- Centuries:: 17th; 18th; 19th; 20th; 21st;
- Decades:: 1830s; 1840s; 1850s; 1860s; 1870s;
- See also:: 1857 in the United Kingdom Other events of 1857 List of years in Ireland

= 1857 in Ireland =

Events from the year 1857 in Ireland.

==Events==
- 27 March – 24 April: General election.
- 12 July – in Belfast, confrontations between crowds of Catholics and Protestants turn into 10 days of rioting, exacerbated by the open-air preaching of Evangelical Presbyterian minister "Roaring" Hugh Hanna, with many of the police force joining the Protestant side. There are also riots in Derry, Portadown and Lurgan.
- 4 October – the Catholic St.
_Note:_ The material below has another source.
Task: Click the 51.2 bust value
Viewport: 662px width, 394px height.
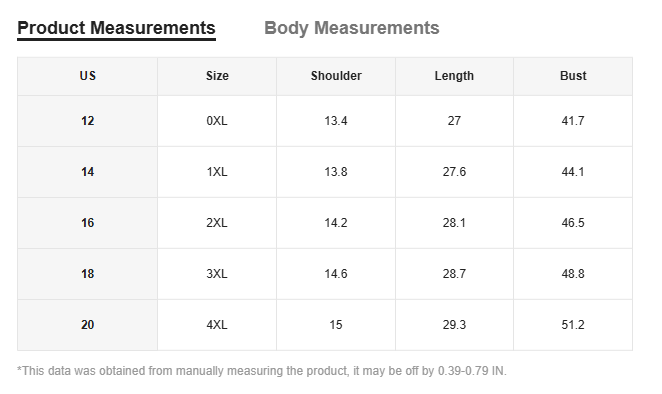Action: point(573,325)
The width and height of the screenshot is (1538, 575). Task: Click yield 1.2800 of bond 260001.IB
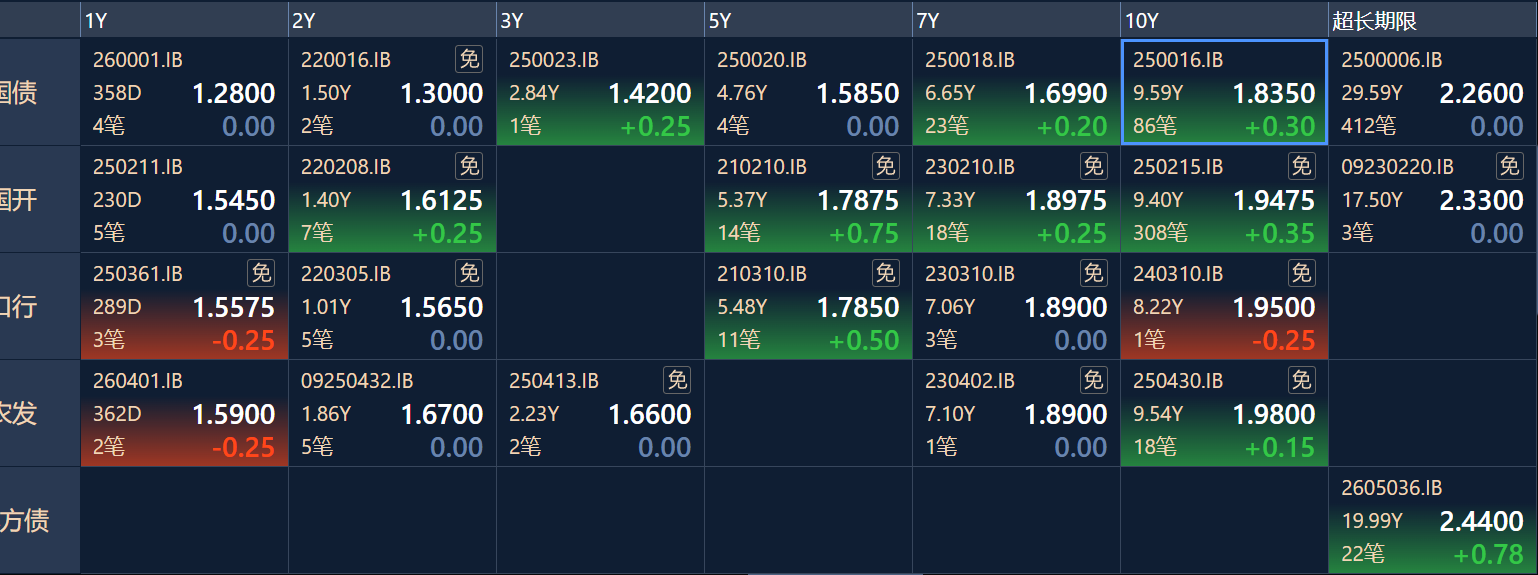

Mary's Cathedral, Kilkenny, is opened.
- The Natural History Museum is opened by the Royal Dublin Society.
- Dublin Zoo's lions breed for the first time.
- Scrabo Tower erected above Newtownards as a memorial to Charles Vane, 3rd Marquess of Londonderry (d. 1854).
- Tom Gallaher sets up the Gallaher tobacco business in Derry.
==Births==
- 7 February – Windham Wyndham-Quin, 5th Earl of Dunraven and Mount-Earl, peer and politician (died 1952).
- 12 February – Margaret Pearse, Fianna Fáil politician, mother of Patrick Pearse and Willie Pearse (died 1932).
- 11 March – Tom Clarke, nationalist, rebel and organiser of the Easter Rising (executed 1916).
- 17 April – Jane Barlow, poet and novelist (died 1917).
- 19 April – Patrick Stone, Member of the Western Australian Legislative Assembly (died 1942 in Australia).
- 20 April – Thomas Myles, surgeon, Home Ruler, involved in importation of arms for the Irish Volunteers in 1914 (died 1937).
- 22 April (probable year) – Ada Rehan, actress (died 1916 in the United States).
- 1 May – T. W. Rolleston, writer, poet and translator (died 1920).
- 19 May – William Jellett, Irish Unionist MP in the Parliament of the United Kingdom (died 1936).
- 11 July – Joseph Larmor, physicist (died 1942).
- 1 August – Alan Joseph Adamson, politician in Canada (died 1928).
- 22 August – William Dowler Morris, mayor of Ottawa (died 1931).
- 5 October – Peadar Mac Fhionnlaoich, Irish language writer (died 1942).
- 29 October – John Saul, prostitute (died 1904).
- 1 November
  - W. H. Grattan Flood, musicologist and historian (died 1928).
  - John Joly, physicist (died 1933).
- 18 November – Stanhope Forbes, painter (died 1947 in the United Kingdom).
- 20 November – Sir Henry Robinson, 1st Baronet, civil servant (died 1927).

==Deaths==
- 29 January – John Connors, soldier, recipient of the Victoria Cross for gallantry in 1855 at Sebastopol in the Crimea (born 1830).
- 3 March – William Brown, creator and first admiral of the Argentine Navy (born 1777).
- 9 April – Charles McCorrie, soldier, recipient of the Victoria Cross for gallantry in 1855 at Sebastopol, in the Crimea (born 1830).
- 11 July – John Egan, businessman and politician in Ottawa (born 1811).
- 27 July – Laurence F. Renehan, priest and historian (born 1797).
- 10 August – John Wilson Croker, statesman and author (born 1780).
- 19 September – John Purcell, soldier, recipient of the Victoria Cross for gallantry in 1857 at Delhi, India, later killed in action (born 1814).
- 23 September – John Nicholson, military hero in India (born 1822).
- 17 December – Francis Beaufort, hydrographer and officer in the British Royal Navy, creator of the Beaufort scale (born 1774).